Farhad Khosrokhavar : Le problème essentiel de la police est un problème de société: on demande à la police d'être vertueuse dans une société qui l'est de moins en moins. En second lieu, le problème de la police en France est le manque de communication avec la société. Il y a une identité policière qui se définit dans un rapport distant avec la société et il n'y a pas de débats, de mise en perspective mutuelle entre la société civile et la police. Cette incompréhension mutuelle fait que chez les policiers il y a ce que l'on pourrait appeler "la conscience malheureuse" en raison du sentiment d'être mal aimé de la population et une hiérarchie qui demande l'efficacité sans la violence quelquefois nécessaire, d'où le taux élevé de suicide chez les policiers.

Les attaques terroristes de 2015 ont rapproché la police de la population mais cela a été de courte durée. Les Gilets jaunes ont réintroduit la rupture entre les deux. Je crois sincèrement que le problème de la police est celui de l'Etat et de la société, la police étant prise en étau entre les deux. On peut lui demander d'être moins "brutale" mais alors, dans les manifestations des Gilets jaunes, certains éléments perturbateurs ont été plus brutaux quelquefois. En même temps, on lui demande d'être "efficace", ce qui pose le problème d'être pris entre le marteau et l'enclume dans une société où la police ne doit pas être violente mais où la probabilité de se trouver face à des individus violents est de plus en plus grande. Nous sommes dans des sociétés de plus en plus "injustes" (le fossé des classes s'élargit même en France) et de plus en plus "immorales" (la moralité républicaine est remise en cause dans l'individualisme égoïste de la vie quotidienne).

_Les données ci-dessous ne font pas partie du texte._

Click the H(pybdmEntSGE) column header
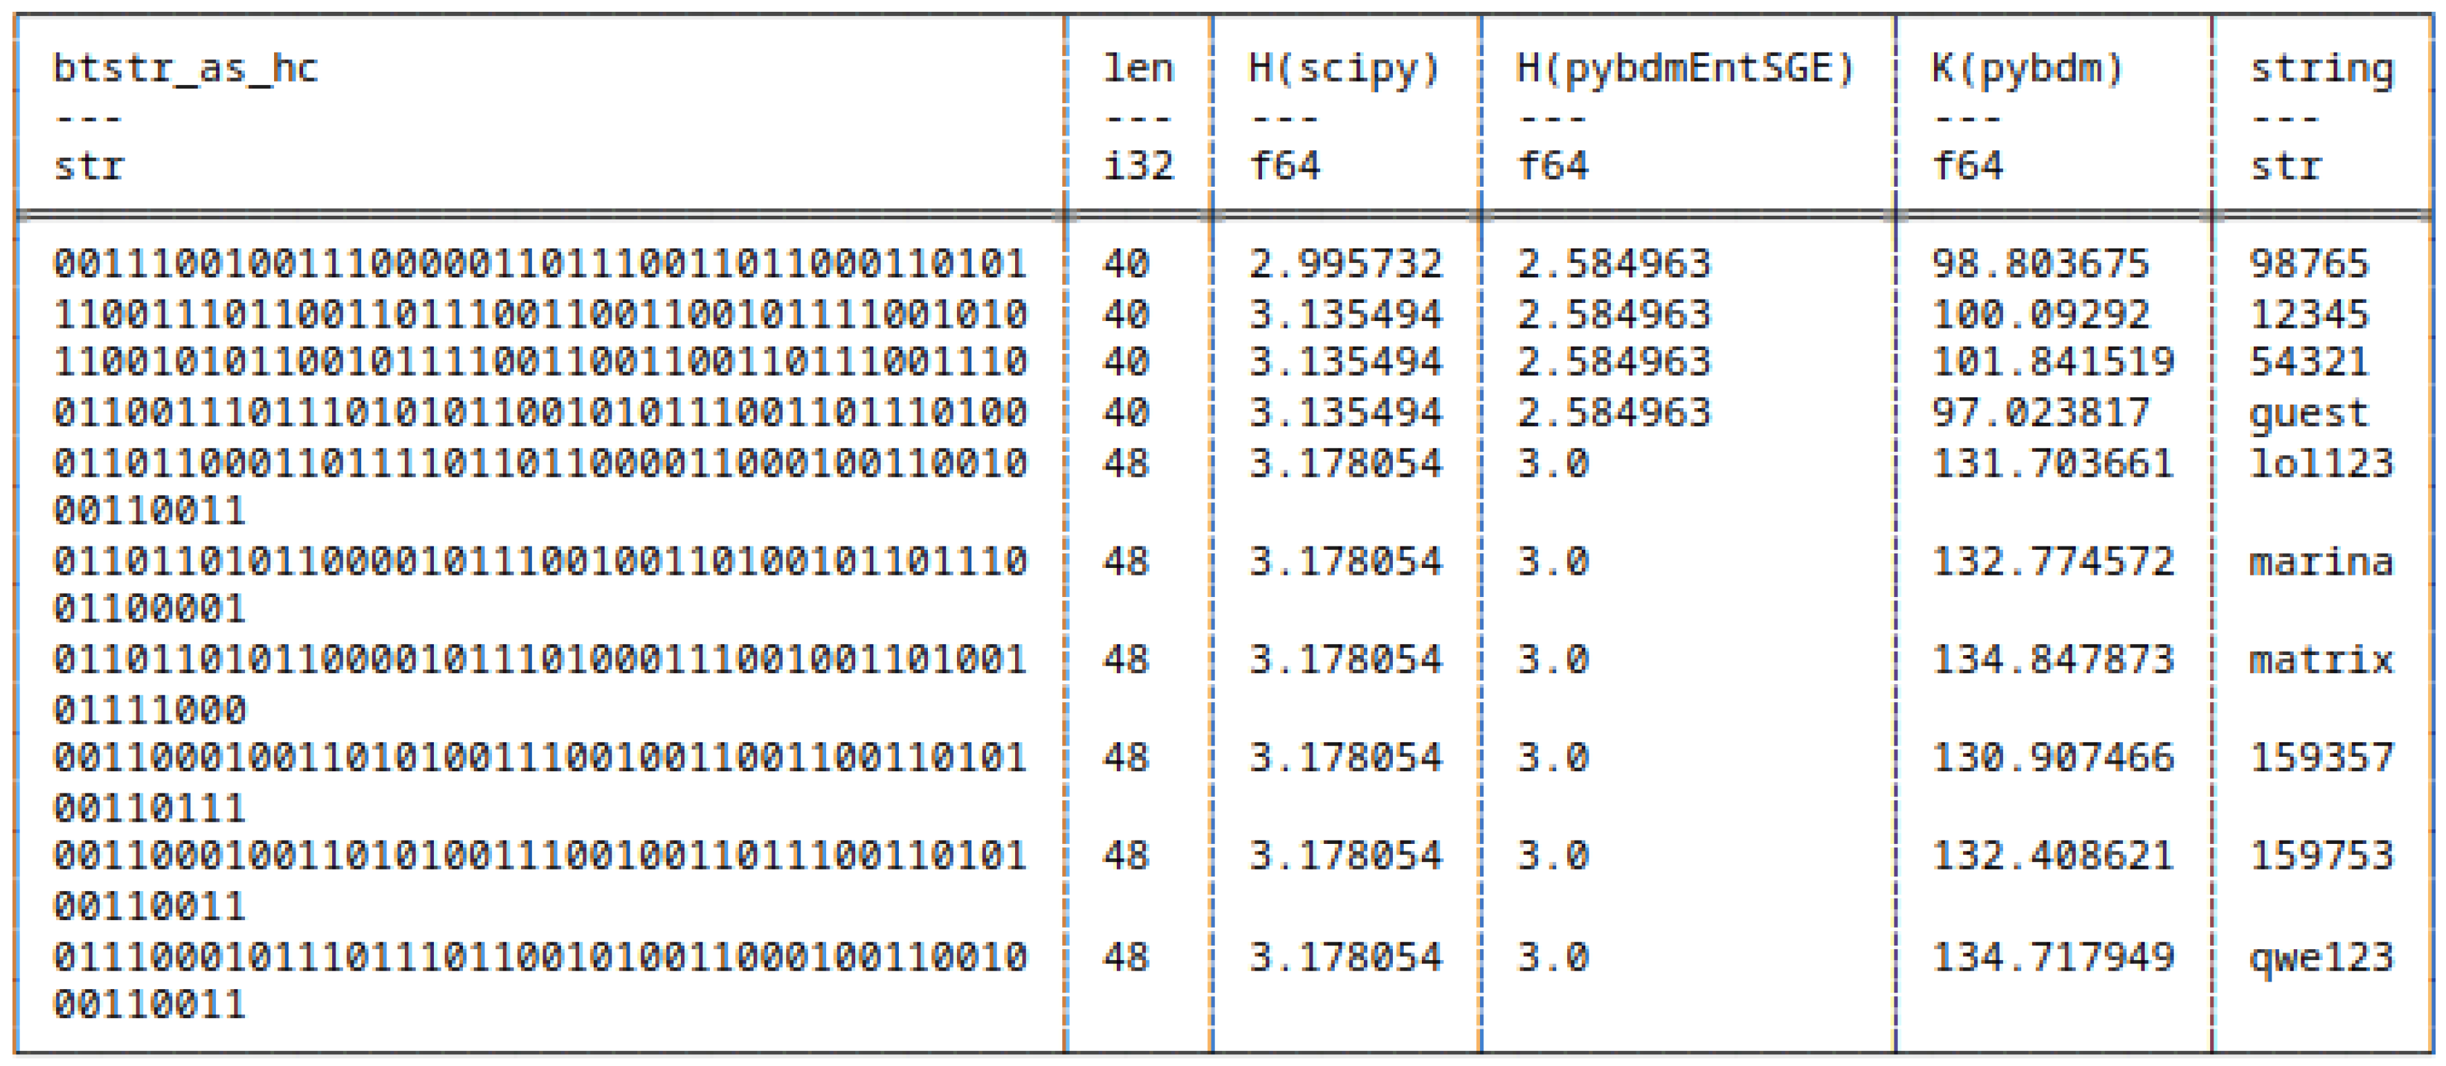 tap(1684, 68)
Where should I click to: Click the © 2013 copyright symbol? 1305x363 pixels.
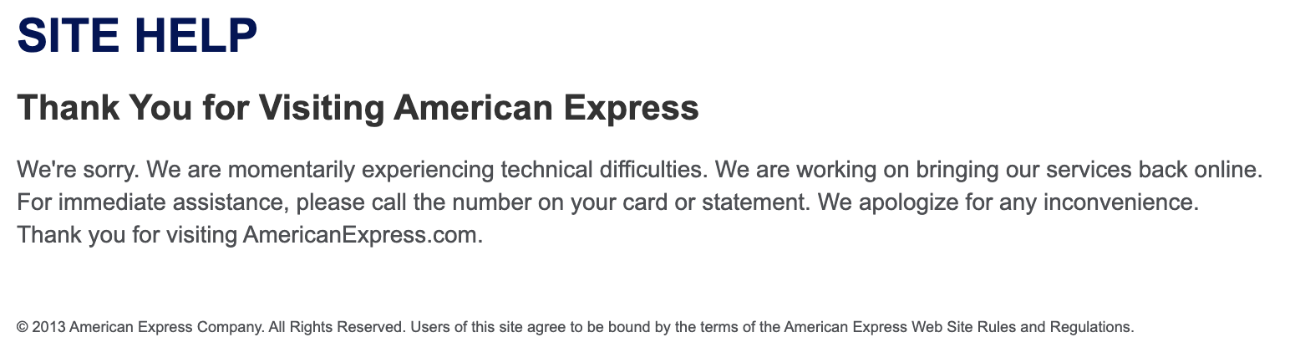coord(23,327)
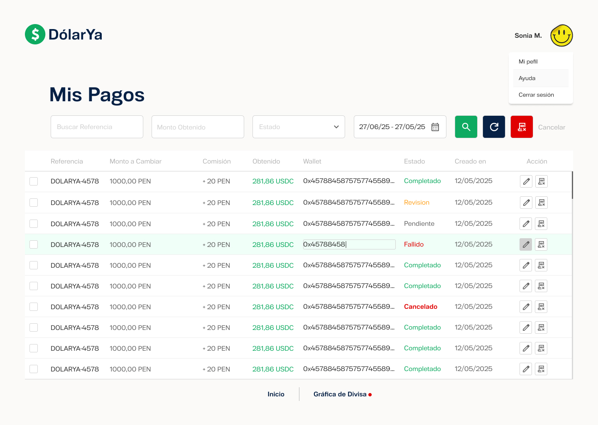The height and width of the screenshot is (425, 598).
Task: Click the smiley face user avatar
Action: pos(561,35)
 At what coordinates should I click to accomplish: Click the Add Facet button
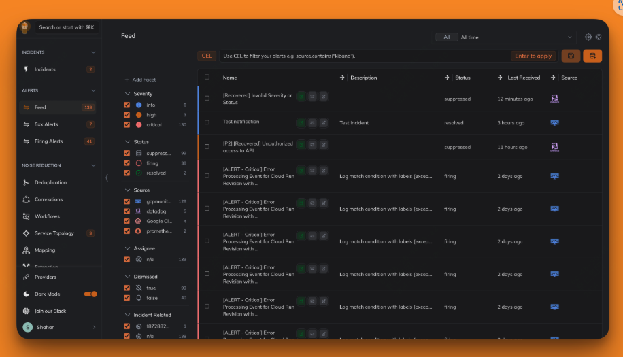(x=140, y=80)
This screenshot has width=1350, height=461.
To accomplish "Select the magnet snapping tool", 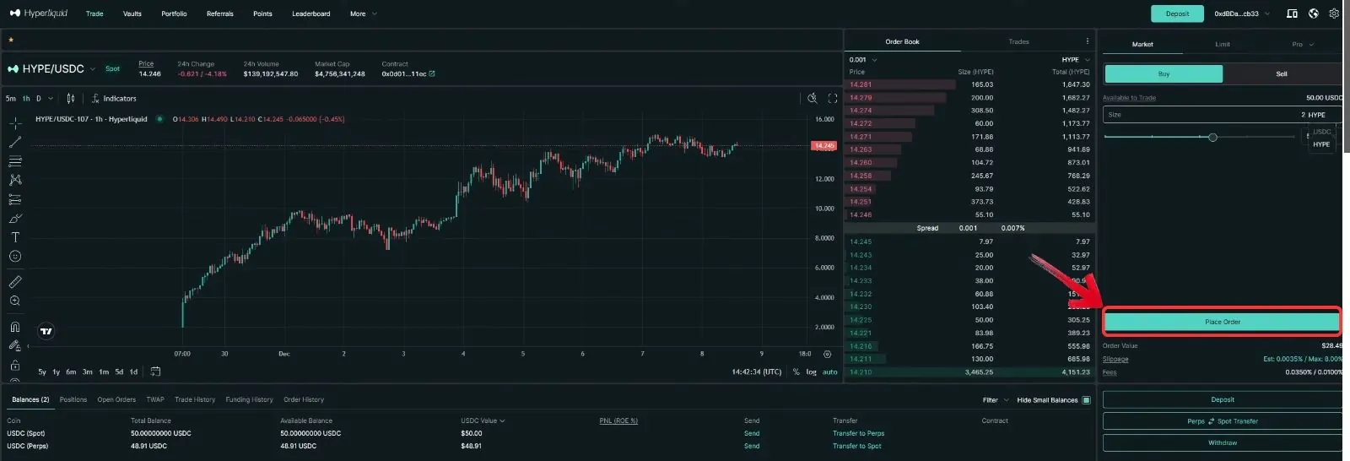I will click(x=15, y=327).
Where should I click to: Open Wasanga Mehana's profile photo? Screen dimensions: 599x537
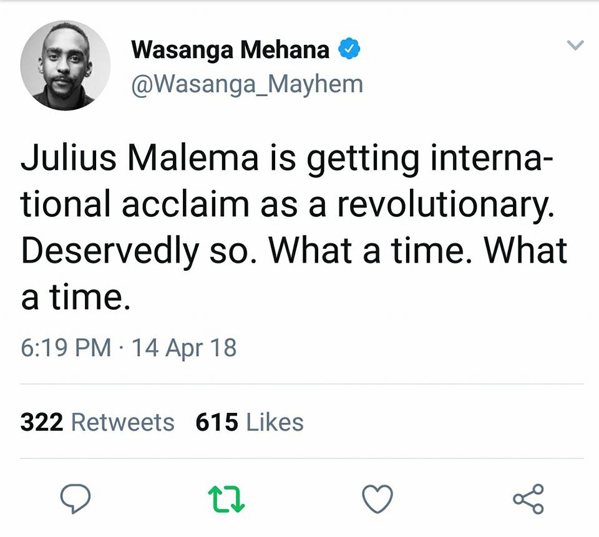pos(66,65)
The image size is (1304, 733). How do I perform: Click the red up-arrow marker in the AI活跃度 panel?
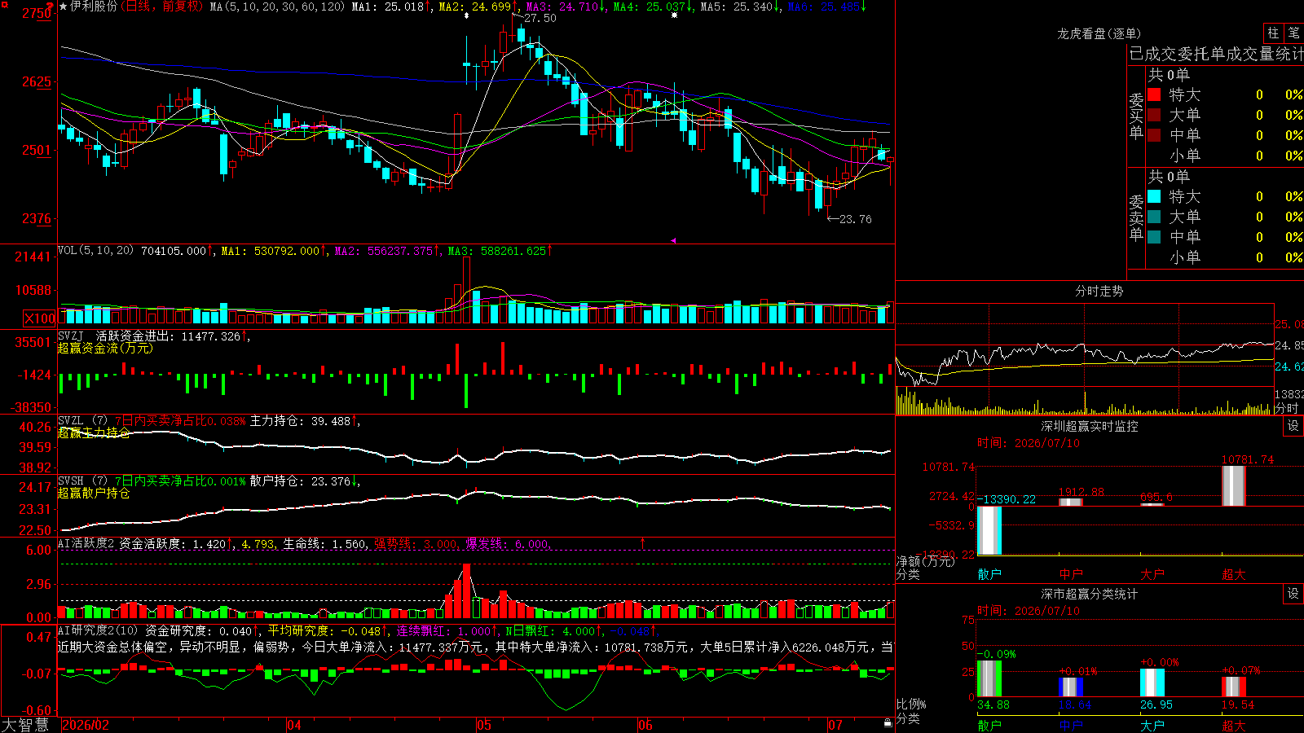pyautogui.click(x=642, y=542)
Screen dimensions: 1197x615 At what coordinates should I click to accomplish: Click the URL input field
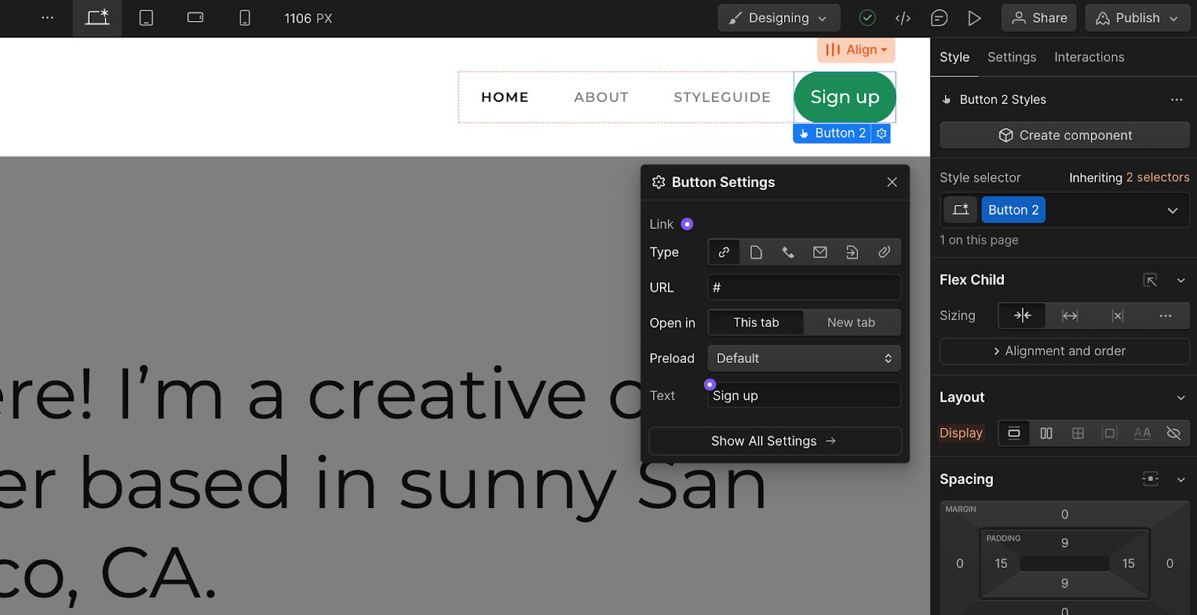pos(803,287)
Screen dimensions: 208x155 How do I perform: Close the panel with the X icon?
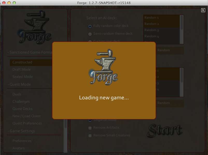203,10
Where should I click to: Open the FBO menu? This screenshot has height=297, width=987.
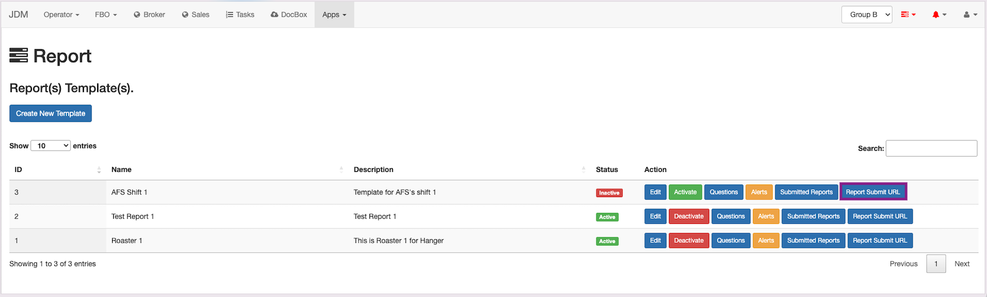(106, 15)
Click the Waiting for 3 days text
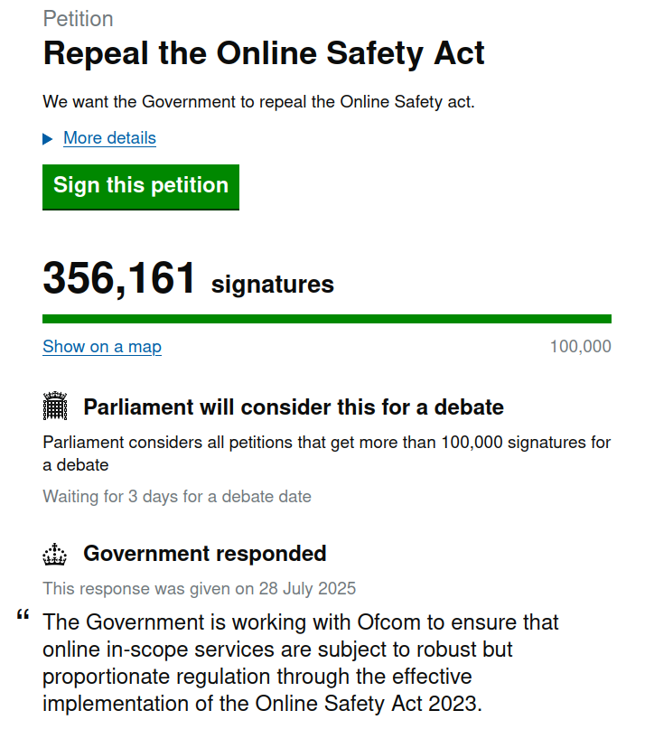Screen dimensions: 654x729 tap(177, 497)
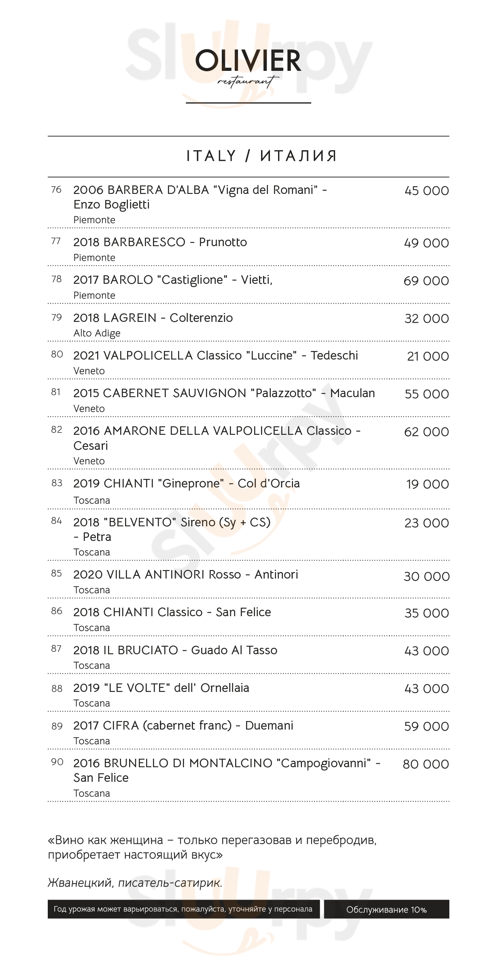Click the Обслуживание 10% service charge banner
Screen dimensions: 497x966
pos(386,909)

 Sur le court terme, il faut qu'il y ait débat entre la police et les citoyens et surtout, que la police soit plus "accessible" (le modèle de la police anglaise ne saurait s'appliquer en France, mais on pourrait s'en inspirer). Sur le long terme, il faudrait créer ou doubler une police des incivilités en plus de la police municipale pour résoudre des problèmes comme ceux causés par la fête de la musique jusqu'à 4 heures du matin (alcool...) pour éviter que la police ne fasse usage immodérée d'armes (le gaz lacrymogène) au sujet de ces groupes quelquefois turbulents qui peuvent empoisonner la vie nocturne des autres citoyens.